◆ PROBLEM DESCRIPTION ◆
Rewrite the full material exactly; no line may be skipped.
▬▬▬▬▬▬
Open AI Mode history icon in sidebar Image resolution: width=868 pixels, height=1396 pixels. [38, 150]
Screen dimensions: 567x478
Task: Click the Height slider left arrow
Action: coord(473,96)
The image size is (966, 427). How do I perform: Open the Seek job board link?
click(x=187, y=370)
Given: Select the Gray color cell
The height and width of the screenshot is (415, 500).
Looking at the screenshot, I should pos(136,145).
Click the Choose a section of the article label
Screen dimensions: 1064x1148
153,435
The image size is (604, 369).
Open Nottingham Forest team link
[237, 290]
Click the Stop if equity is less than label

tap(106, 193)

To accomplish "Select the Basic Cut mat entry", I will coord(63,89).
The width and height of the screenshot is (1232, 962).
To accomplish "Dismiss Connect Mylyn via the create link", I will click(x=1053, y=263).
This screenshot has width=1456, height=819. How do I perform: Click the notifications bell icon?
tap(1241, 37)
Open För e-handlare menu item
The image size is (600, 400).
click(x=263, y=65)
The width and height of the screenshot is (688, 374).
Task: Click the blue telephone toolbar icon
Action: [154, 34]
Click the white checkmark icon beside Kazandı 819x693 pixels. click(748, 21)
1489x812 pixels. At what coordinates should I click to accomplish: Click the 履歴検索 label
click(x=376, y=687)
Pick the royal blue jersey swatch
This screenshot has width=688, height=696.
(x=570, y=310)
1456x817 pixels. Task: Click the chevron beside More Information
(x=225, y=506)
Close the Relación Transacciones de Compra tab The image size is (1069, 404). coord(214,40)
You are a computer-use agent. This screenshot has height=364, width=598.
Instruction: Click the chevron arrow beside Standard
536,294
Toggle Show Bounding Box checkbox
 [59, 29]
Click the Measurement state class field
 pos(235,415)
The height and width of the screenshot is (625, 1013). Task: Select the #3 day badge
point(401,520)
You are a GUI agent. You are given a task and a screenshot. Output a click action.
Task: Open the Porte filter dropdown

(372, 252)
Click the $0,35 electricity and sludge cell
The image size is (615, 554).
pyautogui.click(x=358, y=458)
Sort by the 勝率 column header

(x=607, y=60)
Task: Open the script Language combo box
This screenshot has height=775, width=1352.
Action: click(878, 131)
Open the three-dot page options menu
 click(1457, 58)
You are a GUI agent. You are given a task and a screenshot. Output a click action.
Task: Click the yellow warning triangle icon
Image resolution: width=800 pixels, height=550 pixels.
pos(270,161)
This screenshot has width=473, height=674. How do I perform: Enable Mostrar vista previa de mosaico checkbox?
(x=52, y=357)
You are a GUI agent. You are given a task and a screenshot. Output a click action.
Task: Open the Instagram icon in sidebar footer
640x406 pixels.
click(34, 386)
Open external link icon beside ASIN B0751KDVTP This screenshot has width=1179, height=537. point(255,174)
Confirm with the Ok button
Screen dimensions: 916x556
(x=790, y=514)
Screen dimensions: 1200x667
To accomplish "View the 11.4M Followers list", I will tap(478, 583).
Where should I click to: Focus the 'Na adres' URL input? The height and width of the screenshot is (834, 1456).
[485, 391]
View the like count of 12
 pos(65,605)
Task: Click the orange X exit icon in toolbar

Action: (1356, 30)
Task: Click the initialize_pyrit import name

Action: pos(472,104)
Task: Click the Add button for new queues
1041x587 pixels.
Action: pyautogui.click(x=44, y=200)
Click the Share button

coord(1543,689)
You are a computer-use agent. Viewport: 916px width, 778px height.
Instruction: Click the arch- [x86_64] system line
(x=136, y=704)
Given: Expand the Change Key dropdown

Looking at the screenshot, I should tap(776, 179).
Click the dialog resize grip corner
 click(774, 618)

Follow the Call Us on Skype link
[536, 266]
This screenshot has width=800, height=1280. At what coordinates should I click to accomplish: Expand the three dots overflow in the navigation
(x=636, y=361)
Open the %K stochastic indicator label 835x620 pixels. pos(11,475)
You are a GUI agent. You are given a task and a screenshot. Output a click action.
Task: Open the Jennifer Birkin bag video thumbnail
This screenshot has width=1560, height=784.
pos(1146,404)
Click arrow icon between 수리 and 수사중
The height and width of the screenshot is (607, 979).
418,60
▬▬▬▬▬▬
◆ EXERCISE RESPONSE ◆
Open AI Mode history icon in sidebar Image resolution: width=868 pixels, height=1396 pixels. [38, 150]
Screen dimensions: 567x478
Task: Click the Height slider left arrow
Action: coord(473,96)
The image size is (966, 427). How do I perform: Open the Seek job board link?
click(x=187, y=370)
Given: Select the Gray color cell
The height and width of the screenshot is (415, 500).
Looking at the screenshot, I should pos(136,145).
Click the Choose a section of the article label
Screen dimensions: 1064x1148
153,435
The image size is (604, 369).
Open Nottingham Forest team link
[237, 290]
Click the Stop if equity is less than label

tap(106, 193)

To accomplish "Select the Basic Cut mat entry", I will coord(63,89).
The width and height of the screenshot is (1232, 962).
To accomplish "Dismiss Connect Mylyn via the create link", I will click(x=1053, y=263).
This screenshot has width=1456, height=819. How do I perform: Click the notifications bell icon?
tap(1241, 37)
Open För e-handlare menu item
The image size is (600, 400).
click(x=263, y=65)
The width and height of the screenshot is (688, 374).
Task: Click the blue telephone toolbar icon
Action: [154, 34]
Click the white checkmark icon beside Kazandı 819x693 pixels. click(748, 21)
1489x812 pixels. At what coordinates should I click to accomplish: Click the 履歴検索 label
click(x=376, y=687)
Pick the royal blue jersey swatch
This screenshot has width=688, height=696.
(x=570, y=310)
1456x817 pixels. Task: Click the chevron beside More Information
(x=225, y=506)
Close the Relación Transacciones de Compra tab The image size is (1069, 404). coord(214,40)
You are a computer-use agent. This screenshot has height=364, width=598.
Instruction: Click the chevron arrow beside Standard
536,294
Toggle Show Bounding Box checkbox
 [59, 29]
Click the Measurement state class field
 pos(235,415)
The height and width of the screenshot is (625, 1013). Task: Select the #3 day badge
point(401,520)
You are a GUI agent. You are given a task and a screenshot. Output a click action.
Task: Open the Porte filter dropdown

(372, 252)
Click the $0,35 electricity and sludge cell
The image size is (615, 554).
pyautogui.click(x=358, y=458)
Sort by the 勝率 column header

(x=607, y=60)
Task: Open the script Language combo box
This screenshot has height=775, width=1352.
Action: click(878, 131)
Open the three-dot page options menu
 click(1457, 58)
You are a GUI agent. You are given a task and a screenshot. Output a click action.
Task: Click the yellow warning triangle icon
Image resolution: width=800 pixels, height=550 pixels.
pos(270,161)
This screenshot has width=473, height=674. How do I perform: Enable Mostrar vista previa de mosaico checkbox?
(x=52, y=357)
You are a GUI agent. You are given a task and a screenshot. Output a click action.
Task: Open the Instagram icon in sidebar footer
640x406 pixels.
click(34, 386)
Open external link icon beside ASIN B0751KDVTP This screenshot has width=1179, height=537. point(255,174)
Confirm with the Ok button
Screen dimensions: 916x556
(x=790, y=514)
Screen dimensions: 1200x667
To accomplish "View the 11.4M Followers list", I will tap(478, 583).
Where should I click to: Focus the 'Na adres' URL input? The height and width of the screenshot is (834, 1456).
[485, 391]
View the like count of 12
 pos(65,605)
Task: Click the orange X exit icon in toolbar

Action: (1356, 30)
Task: Click the initialize_pyrit import name

Action: pos(472,104)
Task: Click the Add button for new queues
1041x587 pixels.
Action: pyautogui.click(x=44, y=200)
Click the Share button

coord(1543,689)
You are a computer-use agent. Viewport: 916px width, 778px height.
Instruction: Click the arch- [x86_64] system line
(x=136, y=704)
Given: Expand the Change Key dropdown

Looking at the screenshot, I should tap(776, 179).
Click the dialog resize grip corner
 click(774, 618)

Follow the Call Us on Skype link
[536, 266]
This screenshot has width=800, height=1280. At what coordinates should I click to accomplish: Expand the three dots overflow in the navigation
(x=636, y=361)
Open the %K stochastic indicator label 835x620 pixels. pos(11,475)
You are a GUI agent. You are given a task and a screenshot. Output a click action.
Task: Open the Jennifer Birkin bag video thumbnail
This screenshot has width=1560, height=784.
pos(1146,404)
Click arrow icon between 수리 and 수사중
The height and width of the screenshot is (607, 979).
418,60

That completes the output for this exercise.